SELECTED EXTRACT -
We choose to go to the moon in this decade and do the other things, not because they are easy, but because fuck you.

thotsky posted:

I would prefer six hour workdays, compensation for the commute and no working from home for anyone. WFH makes an awful job slightly more bearable, but I would prefer to enjoy my job, and I can only do that by directly interacting with people. I hope workplaces stratify into all-WFH or no-WFH, because I respect that it works for some people, but it totally destroys the kind of team dynamic I like when people start dropping off the grid.

At my office we've gone to "mandatory" hybrid (3 days per week), and I think it's been really positive. I only started to realize how much I had been missing about being in person once we were back. So many little things are easier.

A lot of my coworkers were unhappy, and I get that. At the same time, though, I think we're in a good place now. We're all supposed to be in the office on the same three days, but no one is actually enforcing it. If you have a reason to leave early, that's fine. If you need to take the whole day WFH because you're waiting for a plumber, that's fine.

It feels like a happy medium between "you have to be in the office every day, no exceptions, be miserable" and "I haven't seen one of my team members outside of stand-up for months and I suspect he's working two jobs".

Volmarias
Dec 31, 2002

EMAIL... THE INTERNET... SEARCH ENGINES...

BAD AT STUFF posted:

It feels like a happy medium between "you have to be in the office every day, no exceptions, be miserable" and "I haven't seen one of my team members outside of stand-up for months and I suspect he's working two jobs".

Please do not snitch on a coworker who has managed to find ways to double their salary, TIA.

ploots
Mar 19, 2010
that poor bastard has to do two stand ups every day, leave them be

No hell deeper than the one they’re already in

Falcon2001
Oct 10, 2004

Eat your hamburgers, Apollo.
Pillbug

Volmarias posted:

Please do not snitch on a coworker who has managed to find ways to double their salary, TIA.

This shits dumb. The people hosed over by poo poo like that isn't your boss or the CEO, it's the coworkers who have to do extra work. Sure, if your company is so over hired they can disappear then who cares, but I haven't worked at a job like that in over a decade.

Volmarias
Dec 31, 2002

EMAIL... THE INTERNET... SEARCH ENGINES...

Falcon2001 posted:

This shits dumb. The people hosed over by poo poo like that isn't your boss or the CEO, it's the coworkers who have to do extra work. Sure, if your company is so over hired they can disappear then who cares, but I haven't worked at a job like that in over a decade.

If your management cannot tell if they're doing their work or not, it doesn't really matter if they are working two jobs, or just suck.

Cugel the Clever
Apr 5, 2009
I LOVE AMERICA AND CAPITALISM DESPITE BEING POOR AS FUCK. I WILL NEVER RETIRE BUT HERE'S ANOTHER 200$ FOR UKRAINE, SLAVA

BAD AT STUFF posted:

At my office we've gone to "mandatory" hybrid (3 days per week), and I think it's been really positive. I only started to realize how much I had been missing about being in person once we were back. So many little things are easier.

A lot of my coworkers were unhappy, and I get that. At the same time, though, I think we're in a good place now. We're all supposed to be in the office on the same three days, but no one is actually enforcing it. If you have a reason to leave early, that's fine. If you need to take the whole day WFH because you're waiting for a plumber, that's fine.

It feels like a happy medium between "you have to be in the office every day, no exceptions, be miserable" and "I haven't seen one of my team members outside of stand-up for months and I suspect he's working two jobs".

DATA LINES -
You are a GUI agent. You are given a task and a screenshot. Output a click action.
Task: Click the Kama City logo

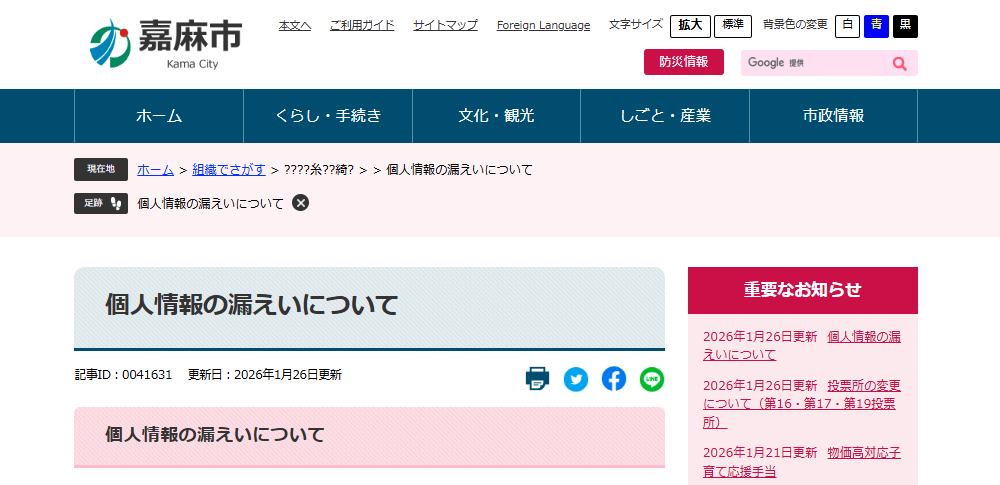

TASK OBJECTIVE -
In the forum thread on working from home, why does Falcon2001 reject the plea not to snitch on a coworker who holds two jobs? Explain in one to three sentences.

FINAL ANSWER -
Falcon2001 says the people harmed by such a coworker are not the boss or the CEO but the coworkers who end up doing extra work. The post grants that this would not matter at a company so overhired that someone could disappear, but notes that Falcon2001 has not worked at a job like that in over a decade.